Step 3: You actually get out of bed — Scratch that. You practically fall out of bed because moving your legs seems pointless even though it was more effort to get off the floor. You stumble down the stairs into the kitchen, not really ready, but ready enough to make a peanut butter and jelly, because let’s be honest here, this meal is just short of being the easiest thing you could do besides stick some ramen in the microwave.
Step 4: Get out the bread that you bought that sat in the refrigerator for six weeks. With no mold to be seen, you’re ready to move on.

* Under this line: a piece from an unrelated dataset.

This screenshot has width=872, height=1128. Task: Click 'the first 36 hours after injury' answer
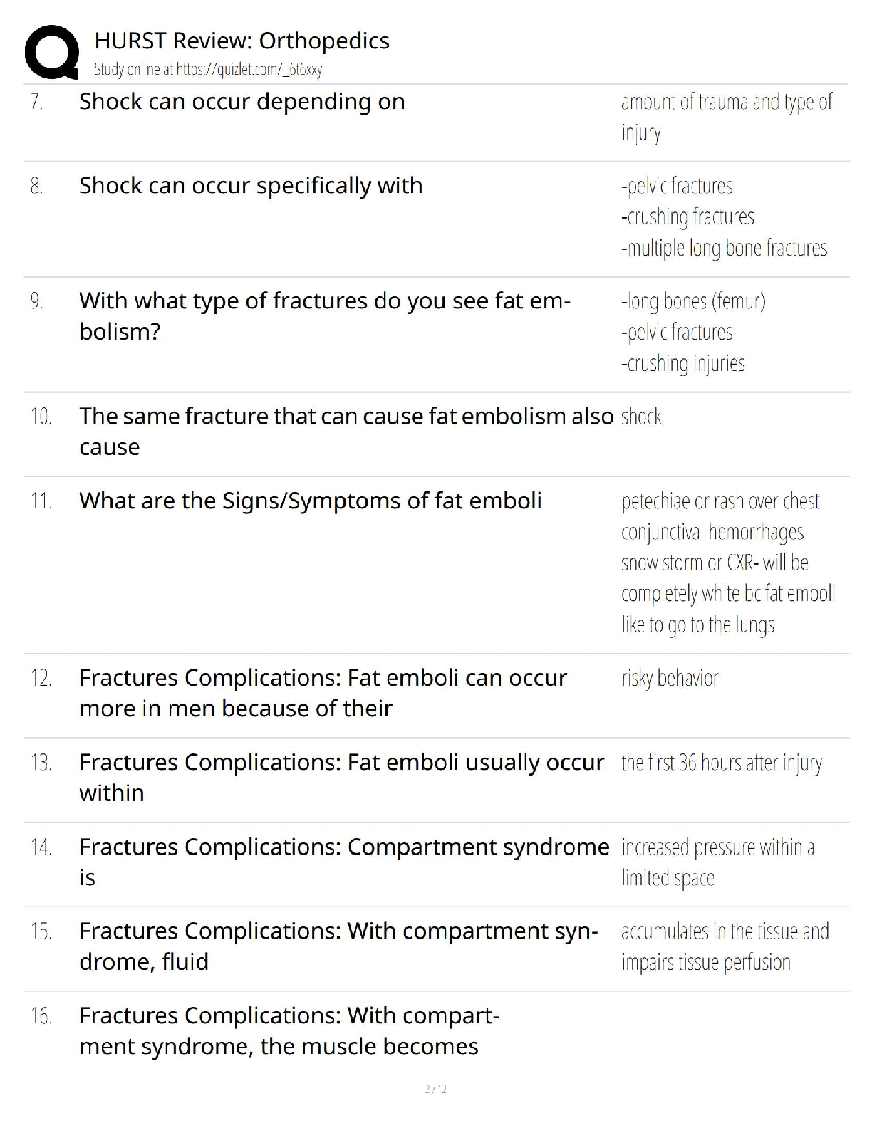tap(722, 763)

By this point, your mother calls to ask what you’re doing with your life. You don’t have an answer. You almost asked her what she’s doing with hers. You cry instead. She asks if it is “your time of the month.” You tell her that is rude to assume, especially as another woman. Your mother tells you to go to the doctor to get your anxiety medication fixed. You almost tell her that maybe smoking cannabis is a better alternative to chemical balancing addictive drugs. All you mutter is, “I guess.”
Step 5: Add peanut butter. You don’t have any. You are in no position to leave your house after crying at least twice now, so you are going to use one of your roommates’ options. When I say roommates, of course, I mean brothers because you live with your brothers in your childhood home because you can’t afford to live anywhere else in this damn city, multiple roommates or not.

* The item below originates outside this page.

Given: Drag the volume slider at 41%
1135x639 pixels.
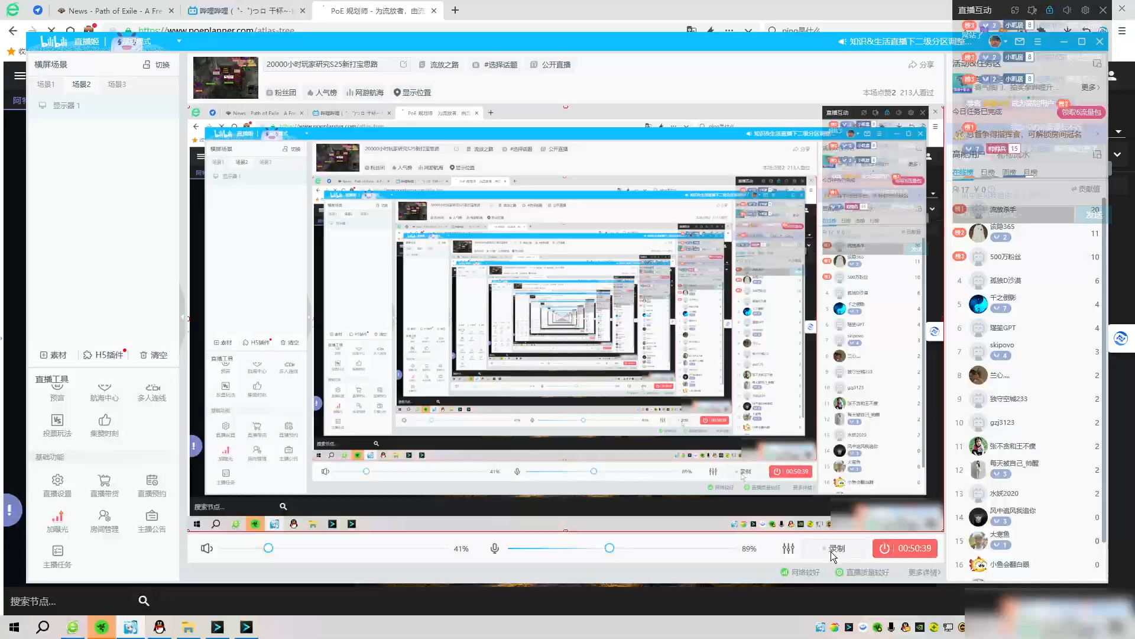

Oh! The peanut butter. Jeffrey has creamy Jif peanut butter that has enough out of it that he probably wouldn’t notice if you took some. Zachary has crunchy peanut butter that—nope. It’s crunchy. Stop there.

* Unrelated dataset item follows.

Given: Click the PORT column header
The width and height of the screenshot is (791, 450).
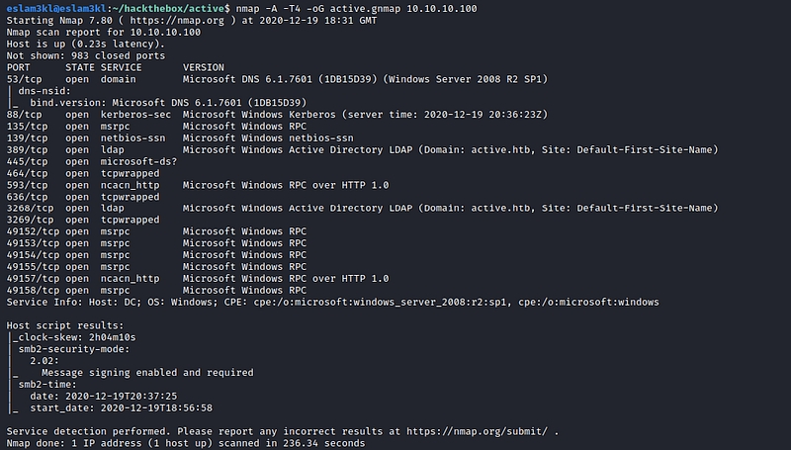Looking at the screenshot, I should pos(19,65).
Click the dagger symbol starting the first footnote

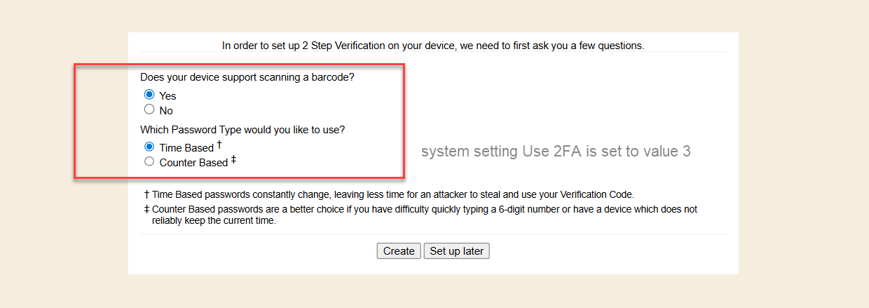click(x=146, y=194)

Step 6: Add jelly. Your fancy raspberry preserves are upstairs, and there is too great a chance that you will crawl back into bed and cry, but you have things to put off doing today, so you return to the refrigerator. You realize you could have grabbed both peanut butter and jelly at the same step, but that makes too much sense.
There is a strawberry jam sitting on the top shelf unopened. You have no idea if that was something you bought and never opened or someone else’s, so you grab it and think nothing more of it.
Step 7: It is finally time to assemble the classic child’s comfort food. Even though you are in a destructive state, you can’t go any farther before putting on some music. Maybe putting on the right tune will help you feel a little less useless. You yell at the mini Google Home thing that you have abso-frickin-lutely no idea how to use correctly.
“Hey, Google. Play my Relax playlist on Spotify.”
“I’m sorry. I can’t do that yet.”
“Ugh, hey Google, play Grow as We Go by Ben Platt.”
“Playing Growing Up by Macklemore on Spotify.”
“Stupid technology. Hey, Google. Stop.”
“Who are you talking to?”
You notice that Jeffrey has come upstairs to see you in tears, yelling at the mini Google home thing that you have abso-frickin-lutely no idea how to use correctly. Having no explanation for your conversion with a speaker, you quickly reply, “No one.”
As he stares at you uncomfortably, you haphazardly slather peanut butter and jelly onto the bread. While making the sandwich, you start to consider pulling your life together beginning tomorrow morning, but that is a different day’s problem.
Step 8: You hold the sandwich in your mouth, questioning your desire for it now. Shrugging off the idea of having to stay in the kitchen to make something else, you start the agonizing journey back.
Step 9: You reach your room with your surprisingly perfectly portioned peanut butter and jelly. You realize three things at this point:
- You didn’t clean up after yourself, and Jeffrey will complain to your mother about it later.
- You have been narrating to yourself the entire time as if you were instructing someone else.
- You couldn’t come up with the tenth step for this ridiculously simple process, so you decide to end it there.